Copy word for word everything from the line containing "You are a GUI" down to the end of the material, both ends included. Leave the pictures out.

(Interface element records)

———

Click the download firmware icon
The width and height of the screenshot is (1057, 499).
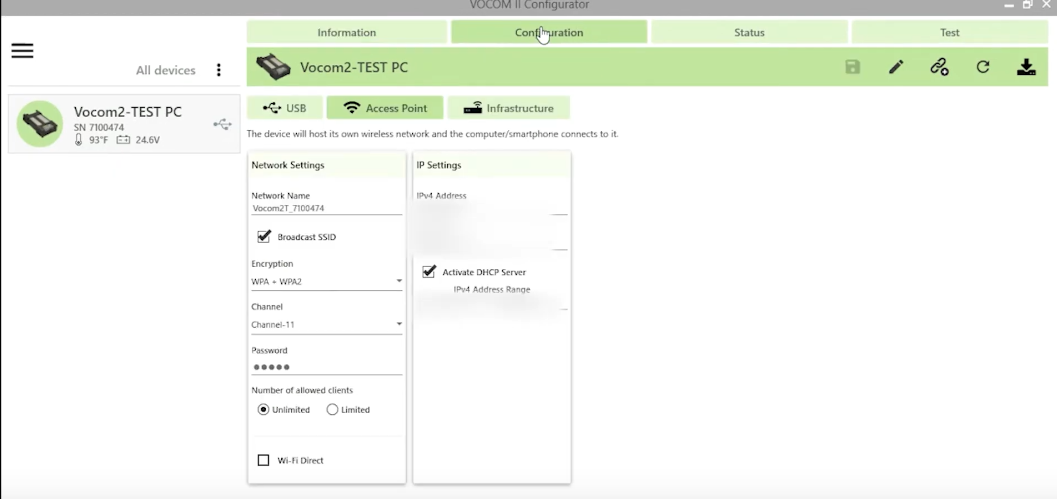tap(1026, 67)
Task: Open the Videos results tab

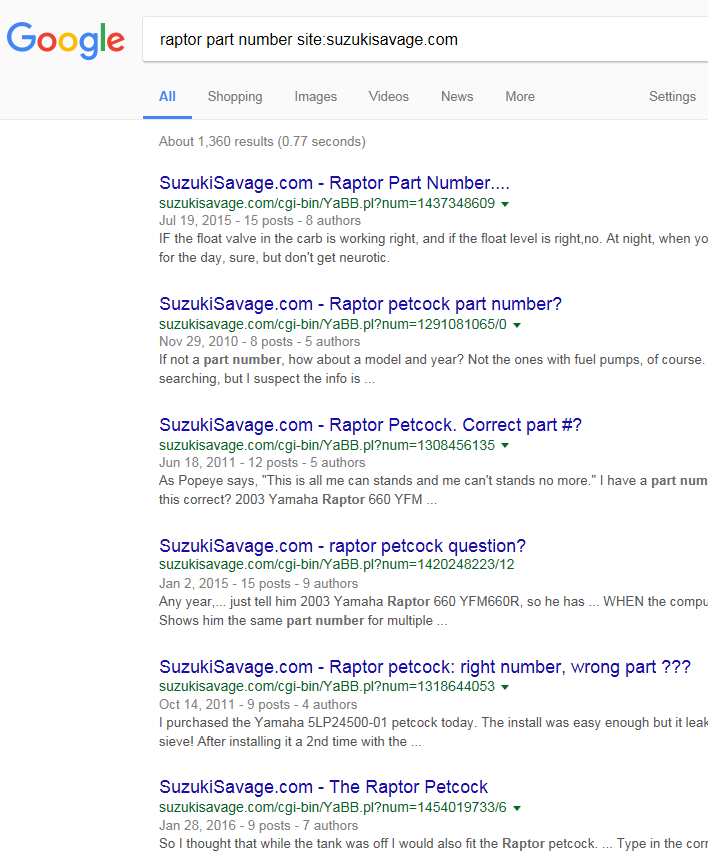Action: tap(388, 97)
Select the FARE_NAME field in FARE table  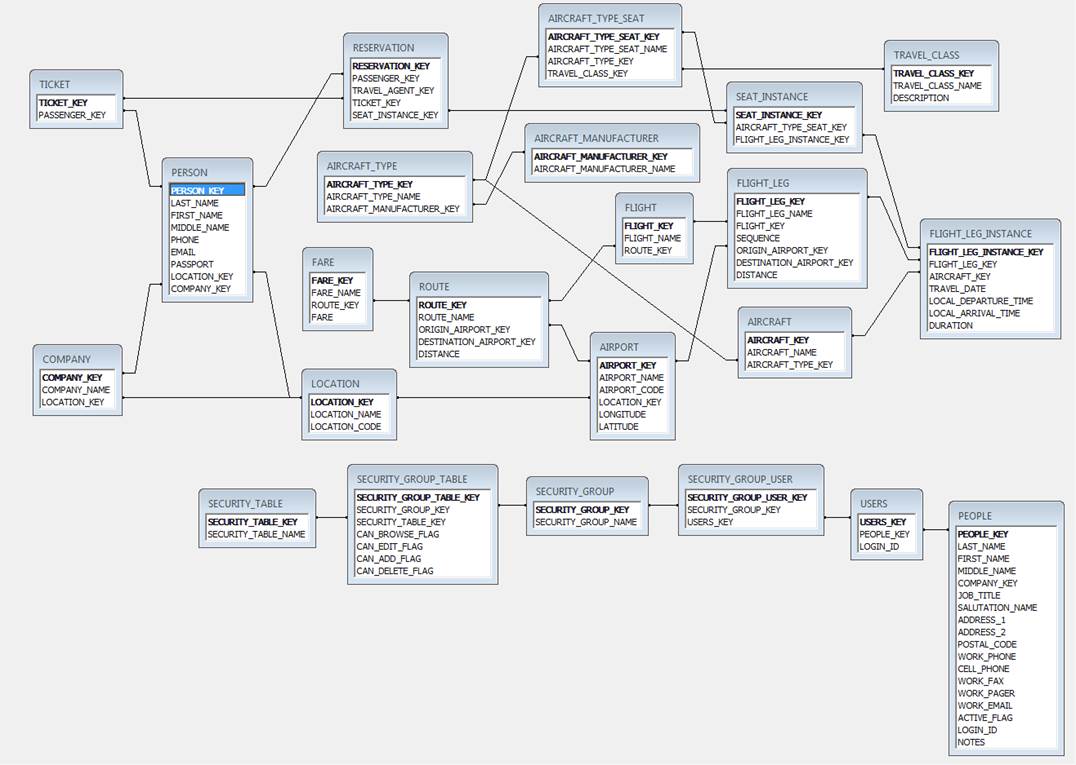(x=336, y=293)
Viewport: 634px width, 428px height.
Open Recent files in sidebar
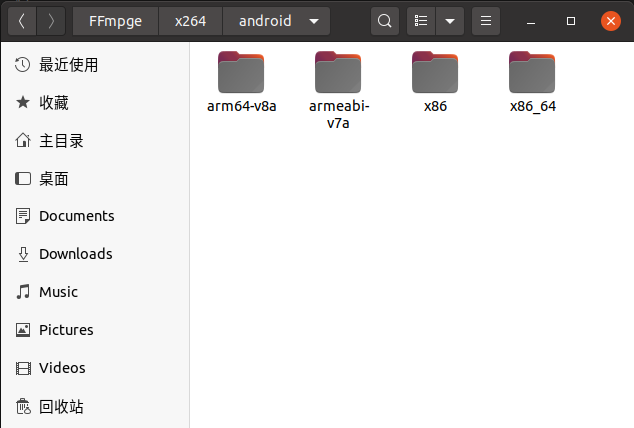68,65
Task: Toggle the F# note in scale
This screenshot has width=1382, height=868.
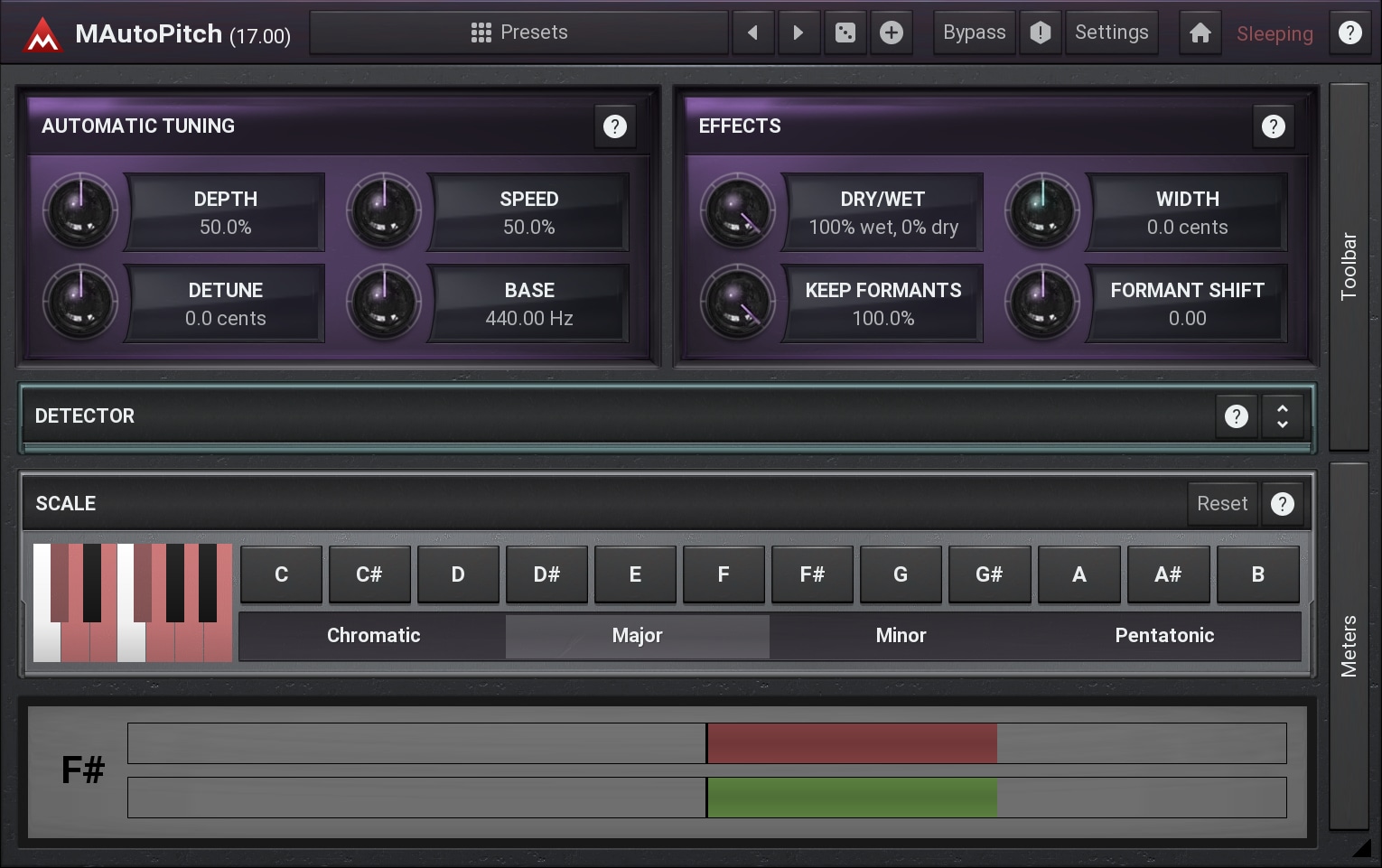Action: [x=811, y=574]
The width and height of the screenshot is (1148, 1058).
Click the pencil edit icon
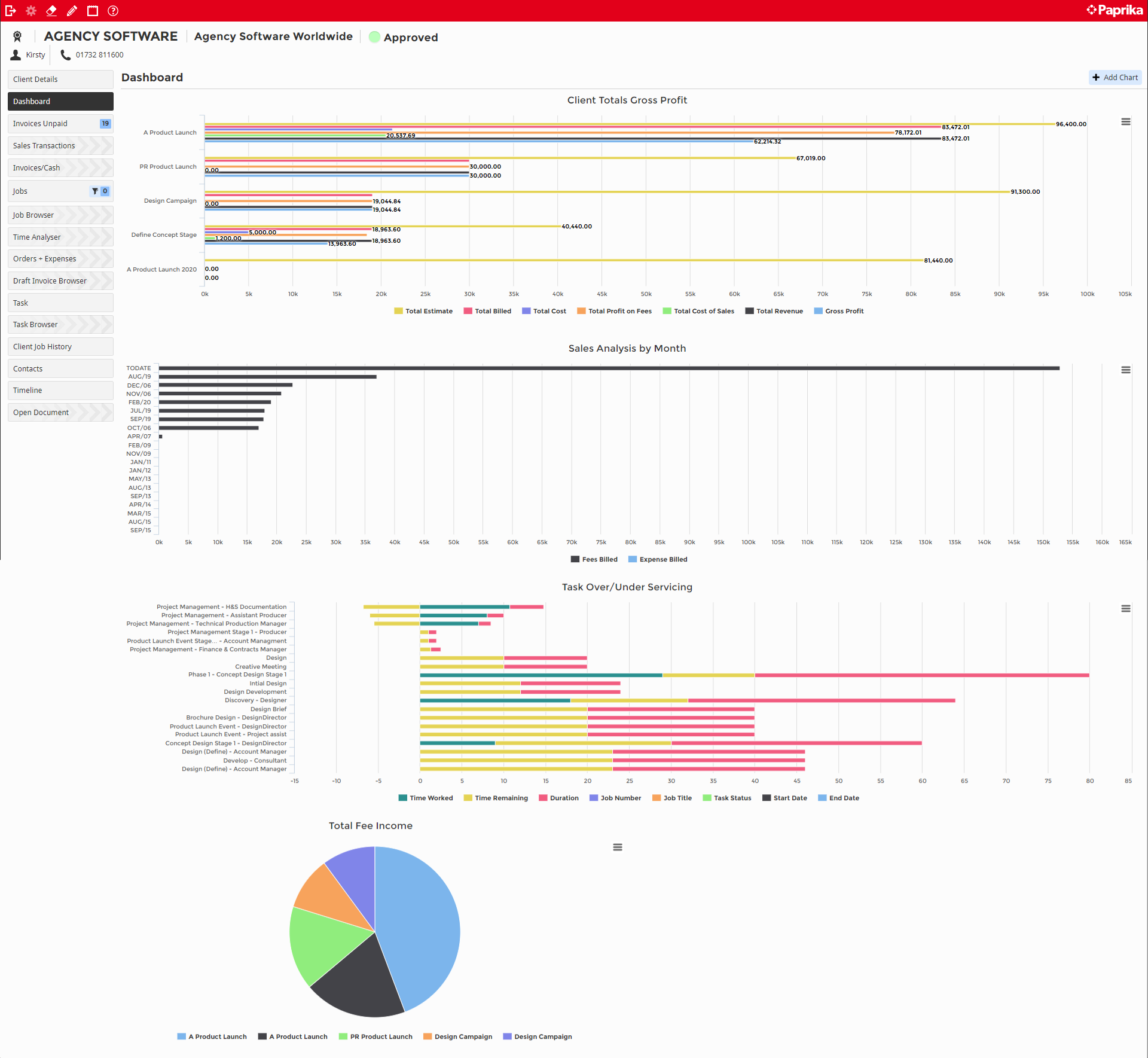click(72, 11)
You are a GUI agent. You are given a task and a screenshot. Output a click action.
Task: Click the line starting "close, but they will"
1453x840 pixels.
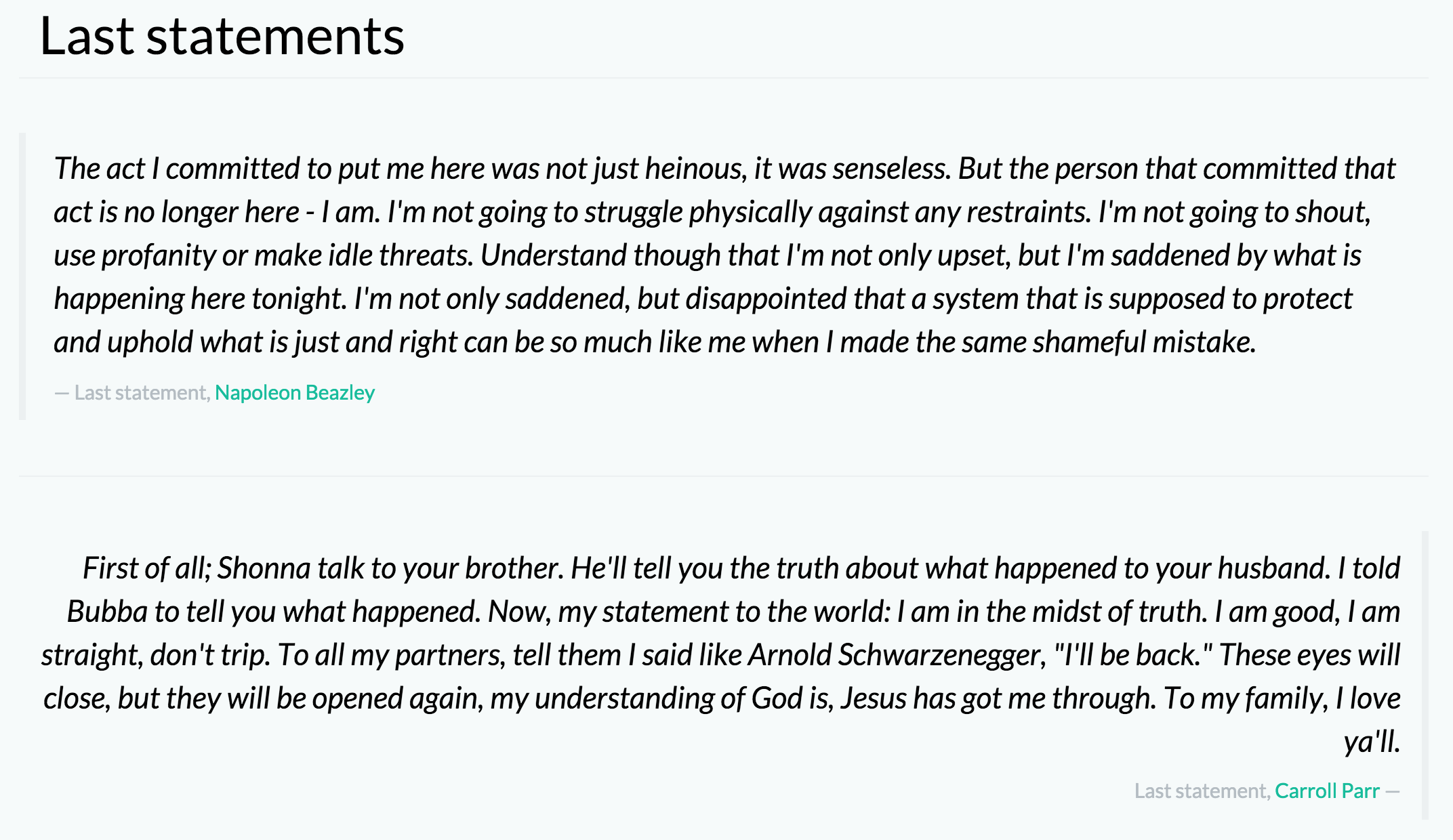(722, 698)
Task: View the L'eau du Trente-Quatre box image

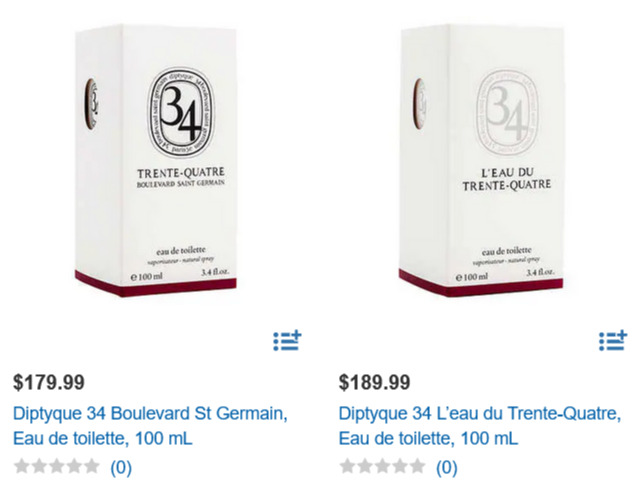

———

▶ [COMPLETED EXERCISE]
You are a GUI agent. You are given a task and a screenshot. Output a click action.
Task: Click the line starting "close, but they will"
1453x840 pixels.
(722, 698)
Task: View the L'eau du Trente-Quatre box image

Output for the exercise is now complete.